# [Written request]
Extend the passage on the Texas Rodeo Cowboy Hall of Fame with one more paragraph that begins right after its final sentence.

# [Supplied passage]
--- START ---

The Texas Rodeo Cowboy Hall of Fame is a museum and hall of fame in Fort Worth, Texas, dedicated to the sport of rodeo.

History
This hall of fame was founded by Johnny Boren. Also contributing to the foundation were a group of Belton, Texas, businessmen. At the time of the foundation, Boren was the manager of the Lone Star Circuit of the Professional Rodeo Cowboys Association. Boren was also a businessman and former bull rider. He founded the Old Timers Rodeo Association. They first located the hall of fame in several businesses in Belton lastly moving to the Bell County Expo Center. Eventually, they moved the hall back to its birthplace, about a block from the Ford dealership where it was created.

Organization
The Hall of Fame is currently housed in the Cowtown Coliseum in the Fort Worth Stockyards Historic District. There is a display of over 300 pictures and biographies on the walls for the current inductees, who are Texas rodeo cowboys, cowgirls, organizations, and livestock. The hall of fame's goal is to preserve the history and tradition of the cowboy and cowgirl. Individuals are inducted annually. World champions are inducted of course, but also less familiar individuals. More than 500,000 people visit the hall annually. New programs recently added to the hall include the Promoting the Future program with a scholarship for high school individuals to help them attend college and the Horizon Honoree program to recognize exceptional high school and college rodeo performers.

--- END ---

# [Data entries]
--- START ---

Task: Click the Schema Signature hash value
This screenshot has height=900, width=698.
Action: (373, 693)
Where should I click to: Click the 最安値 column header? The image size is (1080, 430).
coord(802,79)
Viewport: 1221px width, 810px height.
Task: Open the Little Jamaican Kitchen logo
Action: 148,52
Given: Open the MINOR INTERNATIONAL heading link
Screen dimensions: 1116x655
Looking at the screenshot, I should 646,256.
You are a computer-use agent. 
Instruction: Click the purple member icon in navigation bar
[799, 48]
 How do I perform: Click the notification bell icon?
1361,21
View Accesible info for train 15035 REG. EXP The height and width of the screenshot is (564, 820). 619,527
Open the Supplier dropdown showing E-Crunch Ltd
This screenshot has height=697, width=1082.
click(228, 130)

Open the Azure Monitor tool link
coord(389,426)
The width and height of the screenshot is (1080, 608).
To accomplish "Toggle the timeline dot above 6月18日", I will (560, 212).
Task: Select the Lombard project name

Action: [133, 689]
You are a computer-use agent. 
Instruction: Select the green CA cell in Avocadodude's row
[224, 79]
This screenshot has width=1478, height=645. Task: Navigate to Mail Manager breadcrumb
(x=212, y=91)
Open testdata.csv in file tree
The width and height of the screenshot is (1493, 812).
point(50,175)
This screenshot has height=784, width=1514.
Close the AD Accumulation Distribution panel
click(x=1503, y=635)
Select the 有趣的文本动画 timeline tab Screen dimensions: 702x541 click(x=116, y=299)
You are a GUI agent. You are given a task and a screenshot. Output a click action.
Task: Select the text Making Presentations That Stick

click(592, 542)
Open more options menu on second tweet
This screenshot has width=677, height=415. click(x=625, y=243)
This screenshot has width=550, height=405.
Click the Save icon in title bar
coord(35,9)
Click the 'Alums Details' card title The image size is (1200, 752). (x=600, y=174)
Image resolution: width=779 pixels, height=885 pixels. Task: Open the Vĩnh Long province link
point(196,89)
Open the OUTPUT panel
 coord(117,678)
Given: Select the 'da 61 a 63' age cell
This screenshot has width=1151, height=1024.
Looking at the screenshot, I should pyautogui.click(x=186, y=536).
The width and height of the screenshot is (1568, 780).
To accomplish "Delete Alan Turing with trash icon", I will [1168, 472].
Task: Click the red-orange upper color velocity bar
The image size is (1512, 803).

--- END ---

# [The response]
Induction
An induction ceremony takes place each year, usually on the first Saturday in April, at River Ranch in the Fort Worth Stockyards Historic District. The weekend also includes a golf tournament on Thursday, and a Rodeo Reunion gathering and unveiling of plaques at Cowtown Coliseum on Friday afternoon. In 2005, the Hall of Fame inducted as members the former rodeo performer and promoter Dan Taylor of Doole, and his wife, Berva.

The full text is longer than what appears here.